Die erste Redakteurin von „Tour de Kultur“: Elisabeth Sossong (Foto: Winfried Goetzinger)

Mit SR 3 Saarlandwelle die Kultur in der Region entdecken

 

Von Elisabeth Sossong

Eigentlich war die kleine Serie mit kulturellen Ausflugstipps nur als Füller für das gefürchtete „Sommerloch“ gedacht. Dass ihre Berichte der Auftakt eines über 30-jährigen Erfolgs sein würden – das hatten sich im Frühjahr 1989 die vier Mitarbeiter der Abteilung Regionale Kultur von SR 3 Saarlandwelle nicht vorstellen können.

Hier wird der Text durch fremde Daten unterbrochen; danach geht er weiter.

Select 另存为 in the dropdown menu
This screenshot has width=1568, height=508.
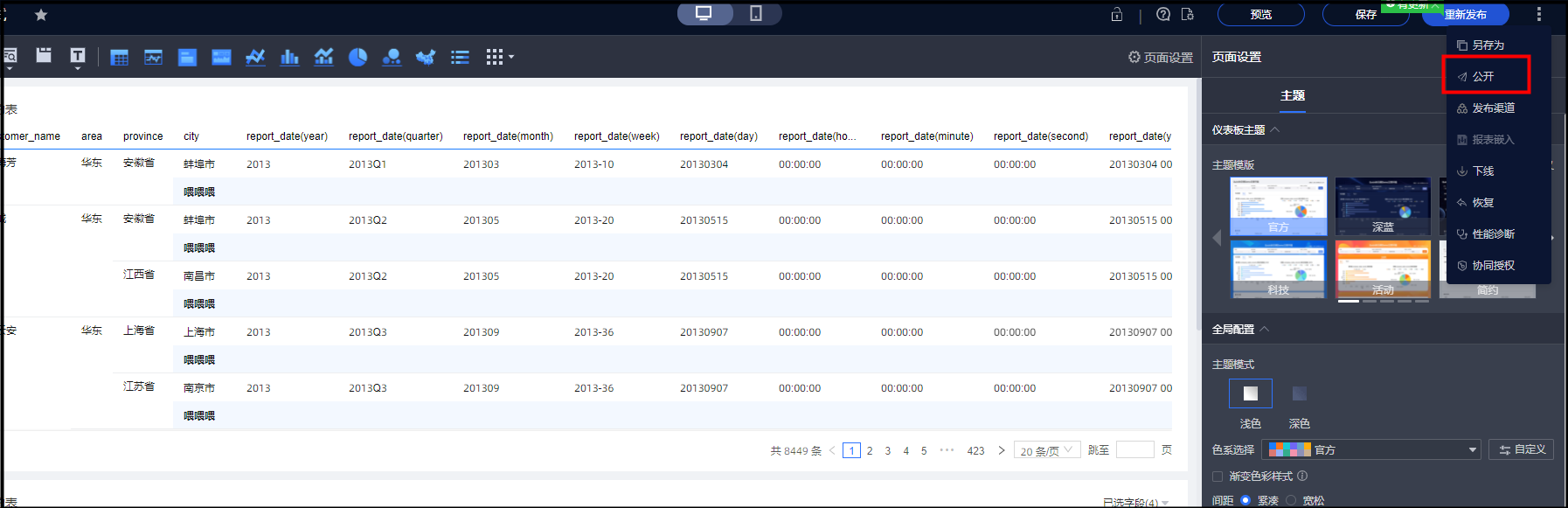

Aber manchmal jedenfalls stimmt der Slogan der saarländischen Regierung eben doch: „Großes entsteht immer im Kleinen“. Aus den ersten Berichten ist mit der „Tour de Kulturdie längste und erfolgreichste SR-Radioreihe dieser Art geworden.

Michael Lentes, Stefan Miller und Rainer Petto waren von der für regionale Kultur zuständigen Redakteurin Elisabeth Sossong gebeten worden, Vorschläge für eine Reihe unter dem Titel „Versunkene Gärten“ zu machen. Als Oberbegriff war schnell „Tour de Kultur“ gefunden. Wer die Idee für diesen Namen hatte, weiß heute niemand mehr. Nicht ganz auszuschließen ist, dass die SR-Sportredaktion dabei unbewusst mitgeholfen hat: Sie betreute damals (wie heute auch) sehr erfolgreich die „Tour de France“. Auf jeden Fall zündete die Idee.

Michael Lentes. (Foto: Das Bilderwerk)
Rainer Petto (r.) und Verleger Manfred Queiser. (Foto: Reiner Oettinger)
Stefan Miller hält einen Band „Tour de Kultur“ in den Händen. (Foto: Reiner Oettinger)
Sie „erfanden“ die „Tour de Kultur“: Michael Lentes, Rainer Petto (Foto Mitte, rechts) und Stefan Miller.

Schon die erste Ausgabe legte Eckpunkte fest, die noch heute gelten. Es gab Tipps nicht nur für das Saarland, sondern für die ganze Region: Von Anfang an lagen die Ziele der Kultur-Ausflüge auch im benachbarten Rheinland-Pfalz, in Lothringen und im Elsass sowie in Luxemburg. Der Kollege Michael Steinmetz war gerade aus Trier zum SR gekommen. Sein erstes Thema brachte er gleich von dort mit: den „Nells Park“, über den er Interessantes zu erzählen wusste. Auch die Grenzen des damaligen Kulturbegriffs bei Reisen und Ausflügen „sprengte“ die Tour de Kultur: Er wurde über die üblichen Burgen, Kirchen und Museen hinaus weiter gefasst.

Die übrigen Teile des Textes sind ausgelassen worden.